Supreme Court Allows Abortion Pill By Mail To Continue As Legal Fight Moves Forward
by Emmitt Barry, Worthy News Washington D.C. Bureau Chief
(Worthy News) – The Supreme Court on Thursday allowed continued access to the abortion pill mifepristone by telehealth and mail, temporarily blocking a lower court ruling that would have restored in-person dispensing requirements and limited the drug’s reach into states with abortion restrictions.
The order leaves in place the Food and Drug Administration’s 2023 policy allowing mifepristone to be prescribed remotely and delivered by mail while the lawsuit continues. The case was brought by Louisiana, which argued that the Biden-era FDA rule undermined state abortion laws after the Supreme Court’s 2022 Dobbs decision returned abortion regulation to the states.
The justices did not explain their reasoning. Justices Samuel Alito and Clarence Thomas dissented, warning that the Court’s action undercuts the very federalism principle at the heart of Dobbs. Alito wrote that the case involves what he described as a scheme to weaken the Court’s 2022 ruling, which restored the authority of states to regulate abortion within their own borders.
Thomas also pointed to the Comstock Act, the 19th-century federal law restricting the mailing of abortion-related materials, arguing that the drugmakers could not claim legal injury from an order that made it harder for them to engage in conduct he viewed as unlawful.
The decision pauses a ruling from the 5th U.S. Circuit Court of Appeals, which had said the FDA’s telehealth and mail-order policy should be put on hold while the case proceeds. Louisiana Attorney General Liz Murrill called the Supreme Court’s intervention a troubling rejection of “common-sense” medical oversight.
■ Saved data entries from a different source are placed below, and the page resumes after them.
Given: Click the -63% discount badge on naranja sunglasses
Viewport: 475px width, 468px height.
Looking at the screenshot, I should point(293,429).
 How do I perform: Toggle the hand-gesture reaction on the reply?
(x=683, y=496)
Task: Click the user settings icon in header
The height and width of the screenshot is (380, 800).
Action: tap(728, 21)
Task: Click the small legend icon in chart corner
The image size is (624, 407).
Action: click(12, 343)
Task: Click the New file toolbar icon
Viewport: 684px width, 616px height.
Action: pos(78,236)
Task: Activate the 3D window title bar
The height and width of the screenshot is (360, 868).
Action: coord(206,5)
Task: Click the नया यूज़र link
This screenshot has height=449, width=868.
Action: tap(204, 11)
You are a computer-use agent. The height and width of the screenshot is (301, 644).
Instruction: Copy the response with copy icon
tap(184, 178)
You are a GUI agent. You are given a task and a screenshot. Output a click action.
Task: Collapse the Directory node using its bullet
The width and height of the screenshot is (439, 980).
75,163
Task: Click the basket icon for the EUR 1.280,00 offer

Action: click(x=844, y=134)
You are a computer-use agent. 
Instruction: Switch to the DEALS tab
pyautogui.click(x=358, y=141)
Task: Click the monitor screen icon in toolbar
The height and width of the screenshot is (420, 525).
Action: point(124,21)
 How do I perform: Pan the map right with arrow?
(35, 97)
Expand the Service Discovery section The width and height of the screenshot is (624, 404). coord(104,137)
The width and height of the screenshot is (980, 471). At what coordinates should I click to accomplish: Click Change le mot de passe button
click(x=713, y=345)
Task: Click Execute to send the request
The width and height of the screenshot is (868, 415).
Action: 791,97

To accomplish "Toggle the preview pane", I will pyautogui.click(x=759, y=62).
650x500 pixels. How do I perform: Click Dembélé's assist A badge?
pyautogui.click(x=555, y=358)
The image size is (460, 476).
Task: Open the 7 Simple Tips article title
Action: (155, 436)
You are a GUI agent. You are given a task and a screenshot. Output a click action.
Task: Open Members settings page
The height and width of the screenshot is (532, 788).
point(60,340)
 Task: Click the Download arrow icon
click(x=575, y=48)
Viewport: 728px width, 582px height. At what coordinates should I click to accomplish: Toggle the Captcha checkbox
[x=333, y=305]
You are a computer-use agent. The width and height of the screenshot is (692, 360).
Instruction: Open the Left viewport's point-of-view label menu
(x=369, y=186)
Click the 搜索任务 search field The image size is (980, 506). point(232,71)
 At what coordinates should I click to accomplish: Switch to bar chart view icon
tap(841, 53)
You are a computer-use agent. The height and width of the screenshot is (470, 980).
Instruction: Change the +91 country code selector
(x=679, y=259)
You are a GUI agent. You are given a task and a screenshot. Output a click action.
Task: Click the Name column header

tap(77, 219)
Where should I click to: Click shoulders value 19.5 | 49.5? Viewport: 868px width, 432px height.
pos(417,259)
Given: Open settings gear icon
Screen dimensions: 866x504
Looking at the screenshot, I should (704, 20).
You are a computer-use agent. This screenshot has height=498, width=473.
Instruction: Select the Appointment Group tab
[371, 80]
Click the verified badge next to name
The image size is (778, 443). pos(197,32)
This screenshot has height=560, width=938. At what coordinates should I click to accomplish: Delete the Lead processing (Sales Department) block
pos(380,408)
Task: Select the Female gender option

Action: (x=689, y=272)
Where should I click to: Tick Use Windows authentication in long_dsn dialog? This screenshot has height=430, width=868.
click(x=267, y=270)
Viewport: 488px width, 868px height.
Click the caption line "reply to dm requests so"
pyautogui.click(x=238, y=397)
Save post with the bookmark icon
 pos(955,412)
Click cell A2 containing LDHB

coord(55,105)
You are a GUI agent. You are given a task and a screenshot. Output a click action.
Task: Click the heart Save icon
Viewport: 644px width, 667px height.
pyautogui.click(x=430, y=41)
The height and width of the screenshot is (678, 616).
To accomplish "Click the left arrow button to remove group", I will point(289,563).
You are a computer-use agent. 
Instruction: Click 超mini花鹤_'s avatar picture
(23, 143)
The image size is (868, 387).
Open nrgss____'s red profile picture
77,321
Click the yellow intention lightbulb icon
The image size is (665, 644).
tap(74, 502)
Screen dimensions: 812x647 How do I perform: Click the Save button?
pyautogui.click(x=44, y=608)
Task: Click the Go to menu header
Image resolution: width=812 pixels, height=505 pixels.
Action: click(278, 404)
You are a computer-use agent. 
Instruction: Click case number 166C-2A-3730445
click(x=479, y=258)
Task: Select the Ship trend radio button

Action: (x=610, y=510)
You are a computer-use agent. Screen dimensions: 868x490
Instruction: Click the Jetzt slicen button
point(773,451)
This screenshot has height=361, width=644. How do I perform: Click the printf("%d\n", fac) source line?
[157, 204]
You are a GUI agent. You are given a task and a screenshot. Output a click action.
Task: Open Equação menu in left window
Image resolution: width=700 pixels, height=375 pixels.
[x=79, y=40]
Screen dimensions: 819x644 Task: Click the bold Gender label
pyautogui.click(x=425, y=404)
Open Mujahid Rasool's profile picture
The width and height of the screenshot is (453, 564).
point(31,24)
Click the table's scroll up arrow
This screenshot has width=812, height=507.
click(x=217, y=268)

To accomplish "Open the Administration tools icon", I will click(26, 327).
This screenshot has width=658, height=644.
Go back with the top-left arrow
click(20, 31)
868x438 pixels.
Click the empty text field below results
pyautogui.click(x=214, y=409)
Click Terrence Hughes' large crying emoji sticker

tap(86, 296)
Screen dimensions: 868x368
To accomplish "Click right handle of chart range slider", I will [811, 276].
The FDA, now operating under President Trump, has said it is reviewing the 2023 policy. Notably, the administration did not file a brief defending the rule, leaving mifepristone manufacturers Danco Laboratories and GenBioPro to ask the high court to preserve access.
Democrats and abortion-rights groups celebrated the order but made clear they intend to keep abortion at the center of the midterm elections. Senate Minority Leader Charles Schumer said the order preserves access “for the time being,” while warning that abortion access remains under attack.
Pro-life advocates, meanwhile, argue that mail-order abortion drugs allow abortion providers to bypass state laws and remove critical medical oversight from a procedure that ends unborn life and may carry health risks for women when handled without direct physician supervision.
Mifepristone is typically used with misoprostol in medication abortions. The drug blocks progesterone, causing the uterine lining to break down, while misoprostol induces contractions. Medication abortion now accounts for roughly two-thirds of U.S. abortions, and telehealth abortions have fueled a nationwide increase since the fall of Roe v. Wade, according to abortion-rights research group the Guttmacher Institute.
The Court’s order does not end the case. It keeps the current FDA rules in place while the legal battle continues — and ensures that the fight over abortion pills, state sovereignty, federal drug authority, and the reach of Dobbs will remain one of the nation’s most explosive legal and moral debates.